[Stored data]
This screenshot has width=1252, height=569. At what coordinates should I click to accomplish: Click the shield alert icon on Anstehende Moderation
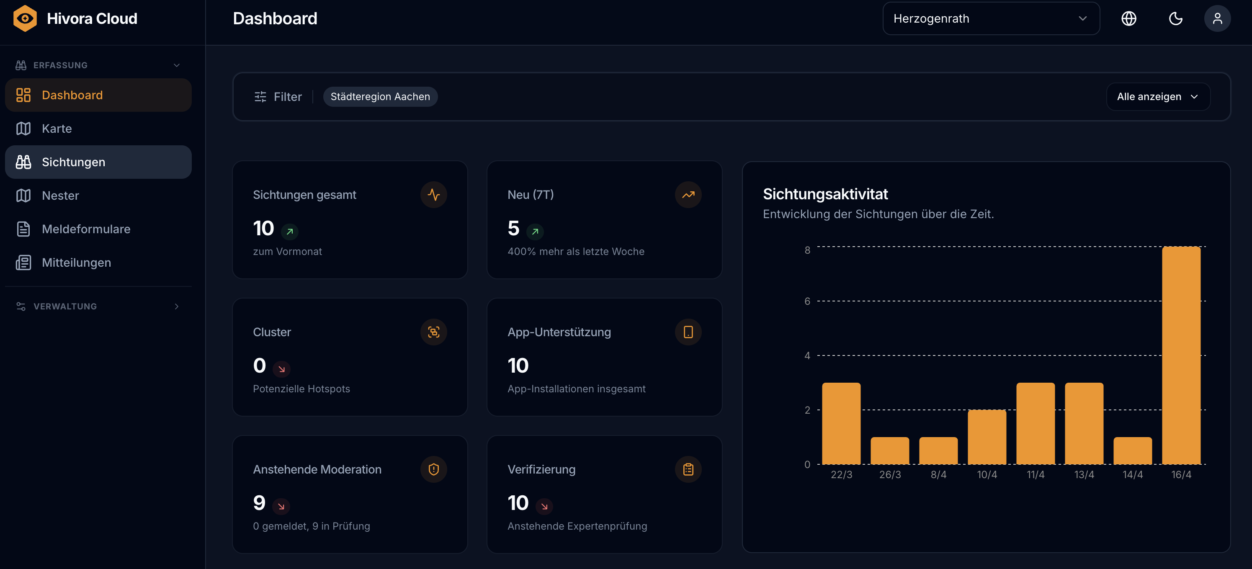(x=434, y=469)
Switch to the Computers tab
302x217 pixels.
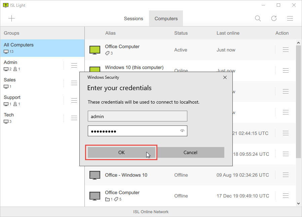166,19
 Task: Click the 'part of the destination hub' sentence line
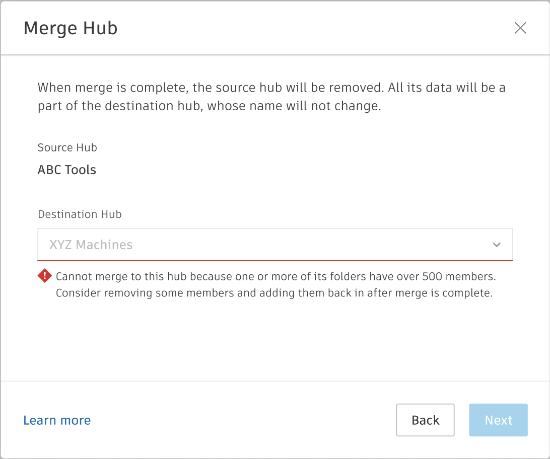click(x=209, y=107)
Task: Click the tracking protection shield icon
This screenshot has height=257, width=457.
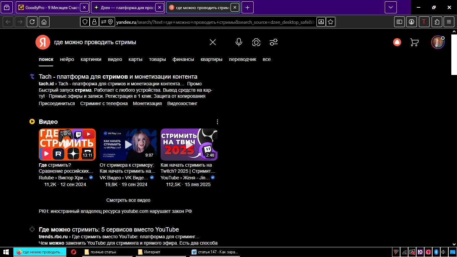Action: 85,22
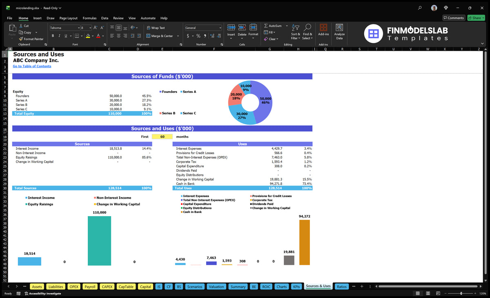The image size is (490, 298).
Task: Open the Tahoma font name dropdown
Action: (x=78, y=28)
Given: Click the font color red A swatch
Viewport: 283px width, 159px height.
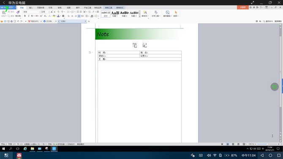Looking at the screenshot, I should 58,16.
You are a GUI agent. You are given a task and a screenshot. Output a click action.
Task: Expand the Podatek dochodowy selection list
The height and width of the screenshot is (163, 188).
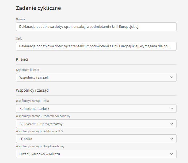pos(96,124)
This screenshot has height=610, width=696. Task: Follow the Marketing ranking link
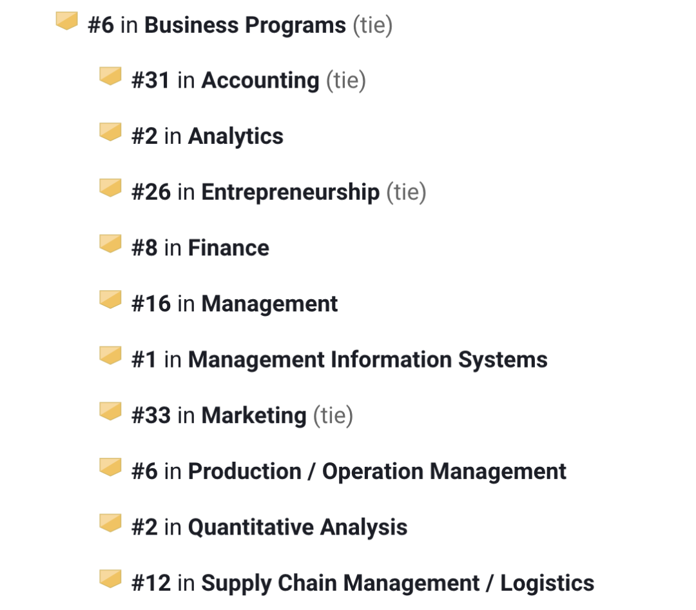253,416
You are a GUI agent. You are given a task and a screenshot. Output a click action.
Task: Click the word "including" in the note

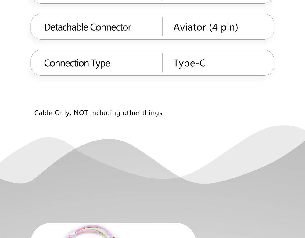105,113
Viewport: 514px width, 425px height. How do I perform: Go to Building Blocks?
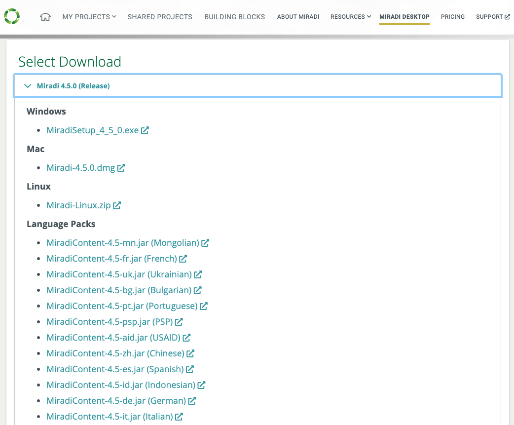coord(234,17)
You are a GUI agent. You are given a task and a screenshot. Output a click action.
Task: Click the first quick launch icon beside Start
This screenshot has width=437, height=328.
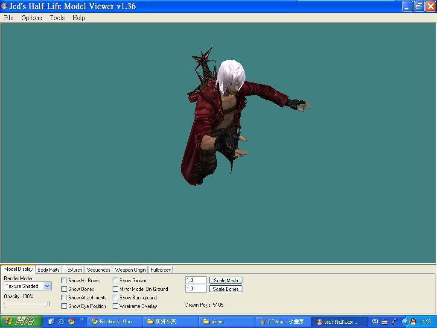(x=51, y=322)
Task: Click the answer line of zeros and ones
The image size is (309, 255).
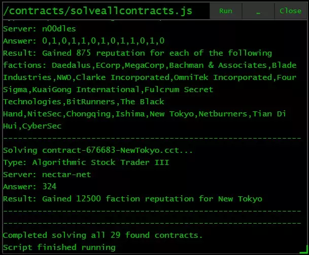Action: pyautogui.click(x=84, y=41)
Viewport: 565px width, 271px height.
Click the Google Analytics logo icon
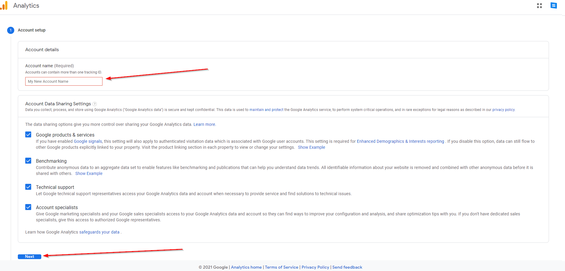coord(4,6)
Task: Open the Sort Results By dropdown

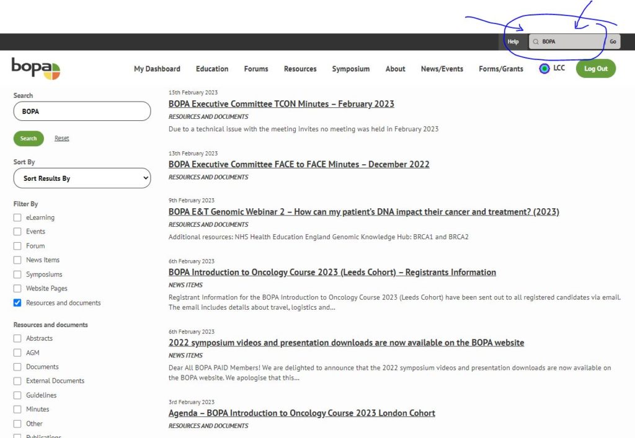Action: click(x=82, y=178)
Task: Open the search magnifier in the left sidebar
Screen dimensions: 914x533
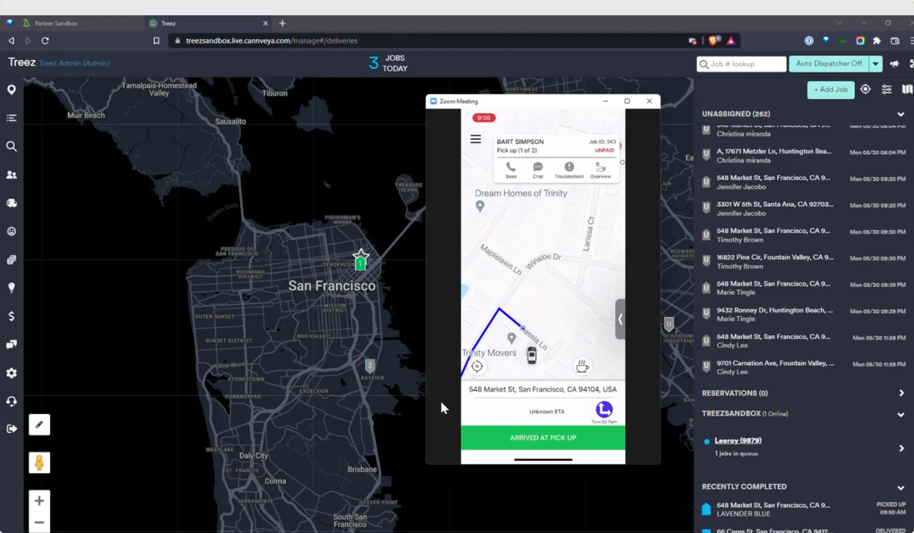Action: pos(11,146)
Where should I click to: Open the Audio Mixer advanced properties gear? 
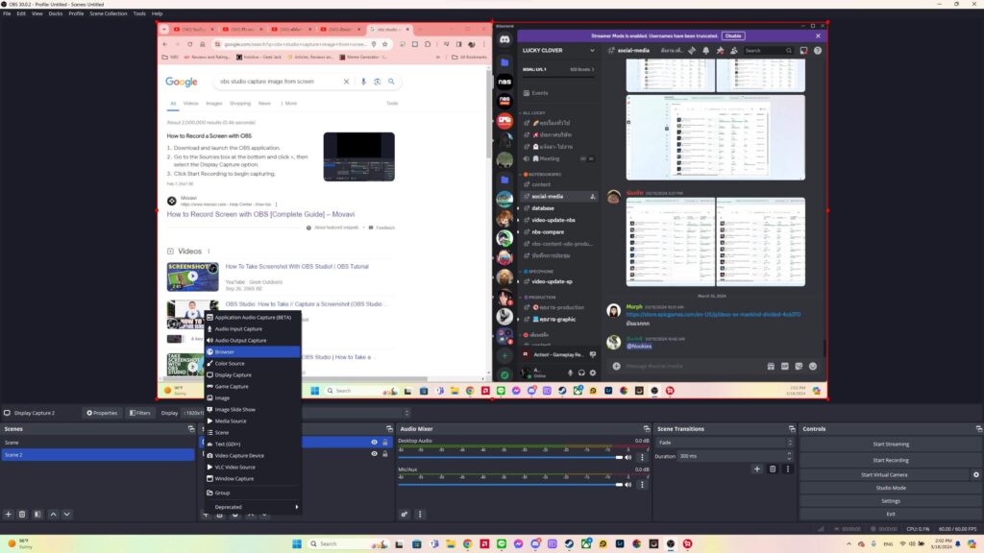click(x=405, y=515)
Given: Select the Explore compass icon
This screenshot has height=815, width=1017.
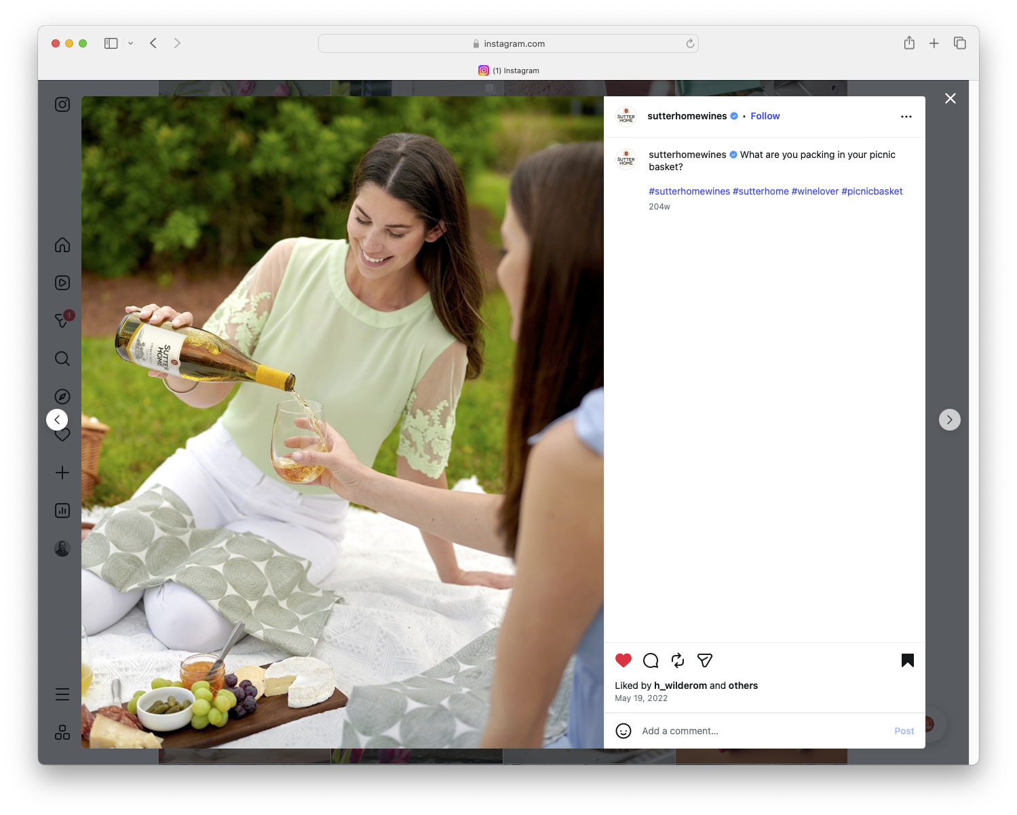Looking at the screenshot, I should point(62,396).
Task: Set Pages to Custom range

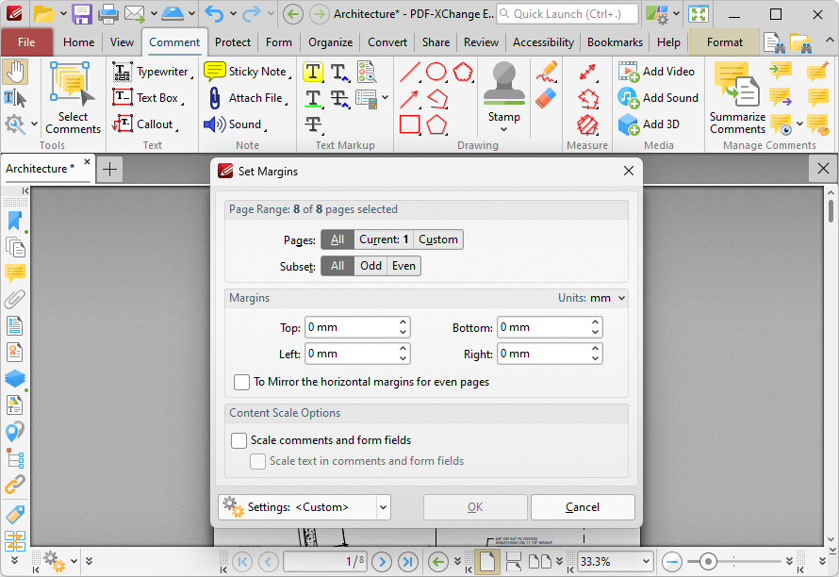Action: 437,239
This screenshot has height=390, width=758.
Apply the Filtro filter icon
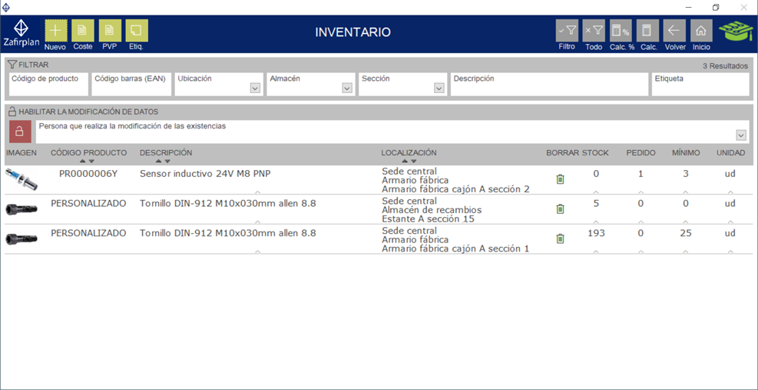coord(567,31)
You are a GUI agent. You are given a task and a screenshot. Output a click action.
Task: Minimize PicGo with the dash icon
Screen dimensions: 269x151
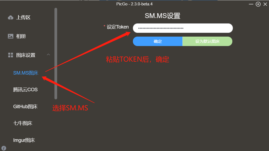[x=251, y=4]
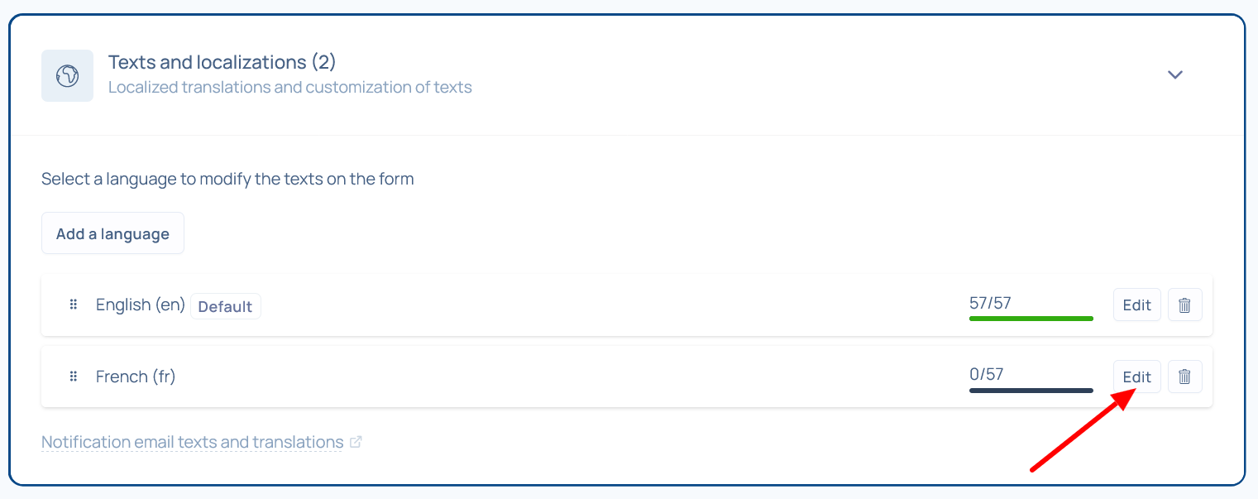The width and height of the screenshot is (1258, 499).
Task: Click the external link icon beside Notification link
Action: click(x=356, y=442)
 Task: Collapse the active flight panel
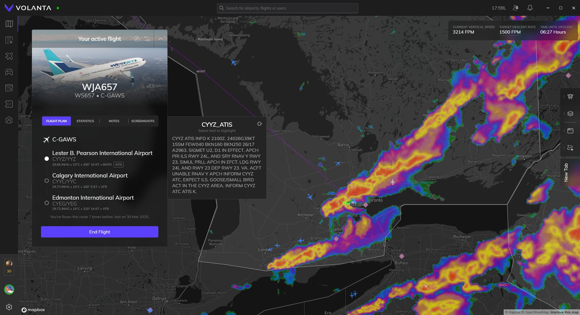tap(161, 39)
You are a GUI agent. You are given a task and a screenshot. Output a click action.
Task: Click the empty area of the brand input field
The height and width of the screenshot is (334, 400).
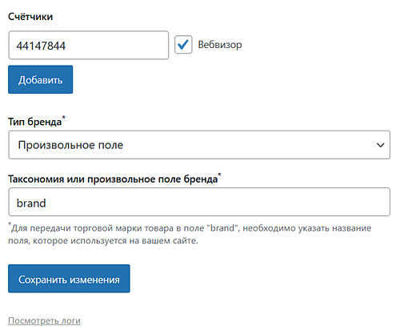point(218,202)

▸ **Assigned task**: Print the lines from the beginning of the records up to and including the line containing "Task: Expand the", word for word, with no pictures.

▸ **Solved problem**:
This screenshot has width=1252, height=569. At what coordinates should I click to accomplish: Click the shield alert icon on Anstehende Moderation
(x=434, y=469)
Switch to the Computers tab
302x217 pixels.
166,19
 Task: Click the 'part of the destination hub' sentence line
click(x=209, y=107)
Task: Click the tracking protection shield icon
This screenshot has height=257, width=457.
Action: 85,22
The image size is (490, 298).
Task: Open the Tahoma font name dropdown
Action: (x=78, y=28)
Given: Click the font color red A swatch
Viewport: 283px width, 159px height.
Looking at the screenshot, I should 58,16.
You are a GUI agent. You are given a task and a screenshot. Output a click action.
Task: Expand the Podatek dochodowy selection list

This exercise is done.